The Newton City Prosecutor’s office has declined to move forward with legal proceedings against BNSF for drainage issues caused by the confluence of the BNSF and K&O railroads for houses near Eighth and High according to a disposition memo.

This was tough news for owners regularly affected by the water back ups.

“I’m kind of going through a grieving process after hearing the news today,” Cierra Twitchell said. Twitchell and her family live in a home with its yard continually flooded by water back-up and have to run two sub pumps to keep their basement from flooding. She said she had placed hope in the city after having the case turned down by a non-profit legal firm Kansas Legal Services. Newton Now left a message with the group asking about the case on Monday but had not had a comment returned by press time.

Months prior, a story in Newton Now highlighted how the confluence forms a triangle and blocks the flow of water, which drains underneath the railroad and directly into the area. With no real drain – although a superficial drain cover was present – the area backs up, sometimes for weeks at a time, into neighboring properties yards.

Recent rains have kept the properties as wetlands.

Norman Busenitz, whose yard is regularly underwater, said he did have the chance to see the ground for a little bit in May.

A report submitted by City Engineer Alex Lane, along with a suggestion of possible legal proceedings against the railroad defined the issues.
“The water backs up to an extent that the two residence’s yards are inundated with secondary structures submerged,” it stated. “If the standing water were able to drain away from the residence and not allowed to sit for several days, it is reasonable to think that the basement flooding issue could be helped, if not solved.”

City zoning law prevents property owners from obstructing a water drainage easement or delineated water course.

In an email exchange, City Prosecutor Mat Mullen noted that the property in question has utility easements, but not drainage easements.
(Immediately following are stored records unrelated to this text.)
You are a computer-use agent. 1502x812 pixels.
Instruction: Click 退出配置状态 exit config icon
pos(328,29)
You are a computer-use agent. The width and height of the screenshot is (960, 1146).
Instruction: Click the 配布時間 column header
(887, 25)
He then asked Lane his opinion on whether the property was a delineated water course.

Lane stated that ‘water course’ meant any body of water included, but not limited to lakes, ponds, rivers, streams and bodies of water delineated by the city.
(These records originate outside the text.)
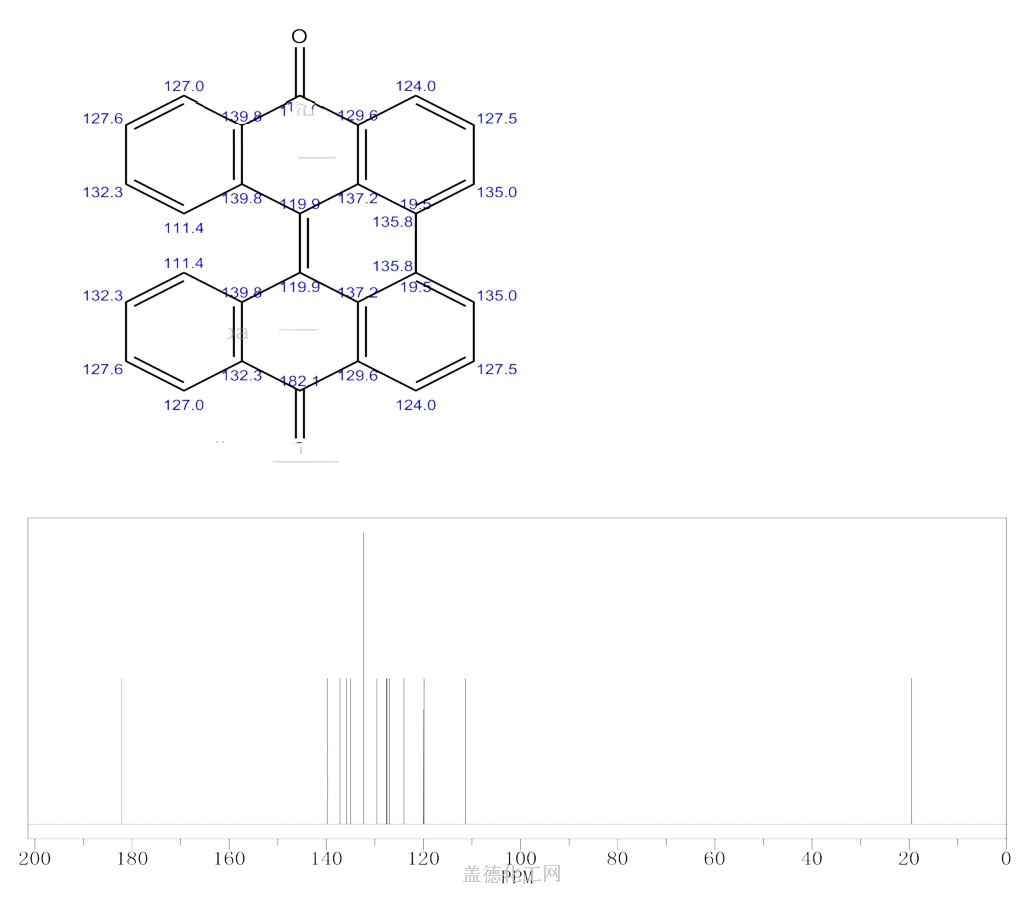This screenshot has width=1024, height=900.
Task: Select the topmost 127.0 shift label
Action: (x=184, y=86)
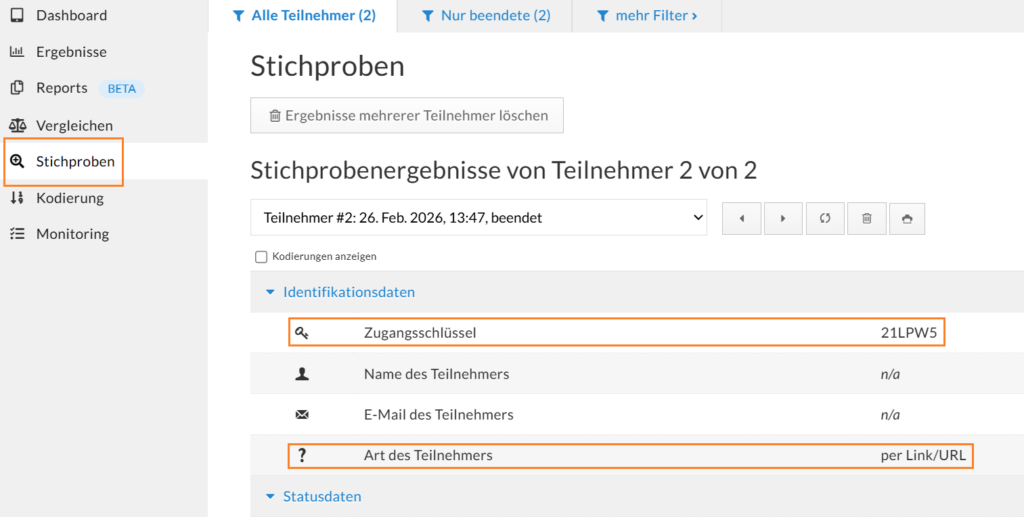Click the refresh results icon button
The width and height of the screenshot is (1024, 517).
pyautogui.click(x=825, y=218)
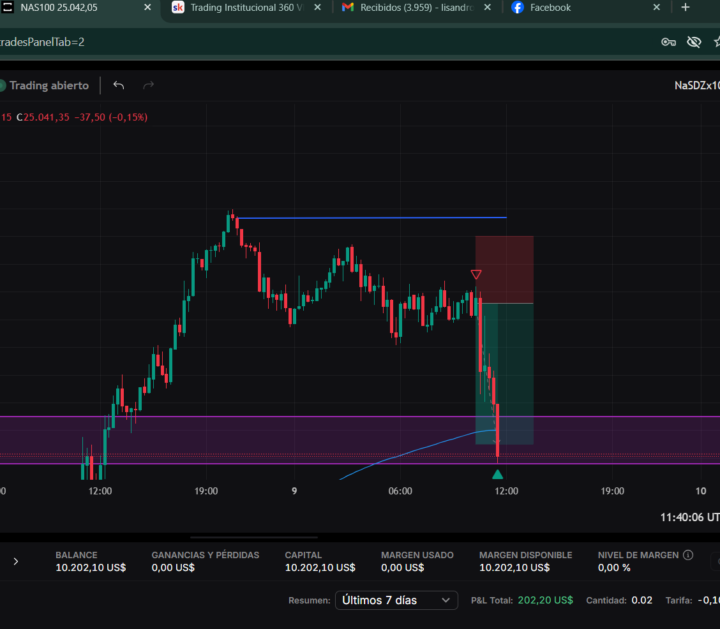Close the Facebook browser tab
This screenshot has height=629, width=720.
click(x=656, y=8)
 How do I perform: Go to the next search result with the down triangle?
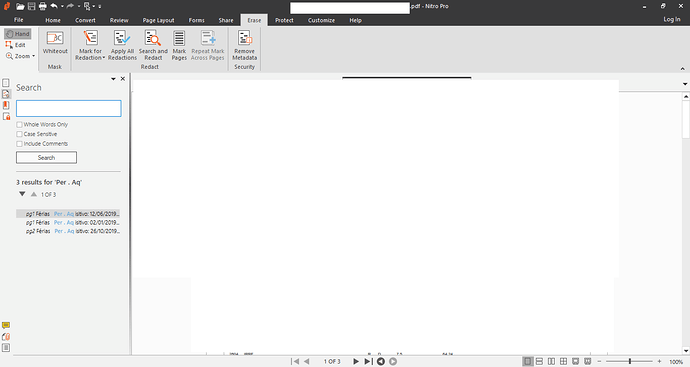22,194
“I do not think it rises to the level of water course as to be limited to permanent and intentional bodies of water,” Lane stated.

After that explanation, Mullen declined to move forward against BNSF and while water backed up, a water easement or delineated water way was not being blocked and in turn, the blockage did not violate city code.

It was not the news Twitchell was hoping to hear.
“I’m currently in a rats nest and I can’t get out,” she said. “After I got the information that we were denied, it started raining. The culvert’s full again. I’m done. I figured there’s two things. I can’t rely on the city. I can’t rely getting stuff done for myself. I’m to the point I’m about to give up.”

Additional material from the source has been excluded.